Without omitting anything, copy every entry word for word.

(Stored data entries)
....

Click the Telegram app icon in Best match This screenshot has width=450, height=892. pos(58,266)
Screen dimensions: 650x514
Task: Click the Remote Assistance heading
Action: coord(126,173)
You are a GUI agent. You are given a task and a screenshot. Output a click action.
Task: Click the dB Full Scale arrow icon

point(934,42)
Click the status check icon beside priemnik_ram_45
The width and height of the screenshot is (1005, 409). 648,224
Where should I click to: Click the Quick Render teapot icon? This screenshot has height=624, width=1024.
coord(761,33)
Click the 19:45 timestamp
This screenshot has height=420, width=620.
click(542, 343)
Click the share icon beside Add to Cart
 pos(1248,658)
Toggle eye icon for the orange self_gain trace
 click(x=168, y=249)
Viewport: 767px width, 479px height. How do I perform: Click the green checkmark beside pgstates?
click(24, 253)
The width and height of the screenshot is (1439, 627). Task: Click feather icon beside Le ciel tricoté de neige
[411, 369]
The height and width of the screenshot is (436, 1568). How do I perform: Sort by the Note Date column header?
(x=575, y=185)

....

Answer for the task:
Click the Telegram app icon in Best match This screenshot has width=450, height=892. pos(58,266)
Screen dimensions: 650x514
Task: Click the Remote Assistance heading
Action: coord(126,173)
You are a GUI agent. You are given a task and a screenshot. Output a click action.
Task: Click the dB Full Scale arrow icon

point(934,42)
Click the status check icon beside priemnik_ram_45
The width and height of the screenshot is (1005, 409). 648,224
Where should I click to: Click the Quick Render teapot icon? This screenshot has height=624, width=1024.
coord(761,33)
Click the 19:45 timestamp
This screenshot has height=420, width=620.
click(542, 343)
Click the share icon beside Add to Cart
 pos(1248,658)
Toggle eye icon for the orange self_gain trace
 click(x=168, y=249)
Viewport: 767px width, 479px height. How do I perform: Click the green checkmark beside pgstates?
click(24, 253)
The width and height of the screenshot is (1439, 627). Task: Click feather icon beside Le ciel tricoté de neige
[411, 369]
The height and width of the screenshot is (436, 1568). How do I perform: Sort by the Note Date column header?
(x=575, y=185)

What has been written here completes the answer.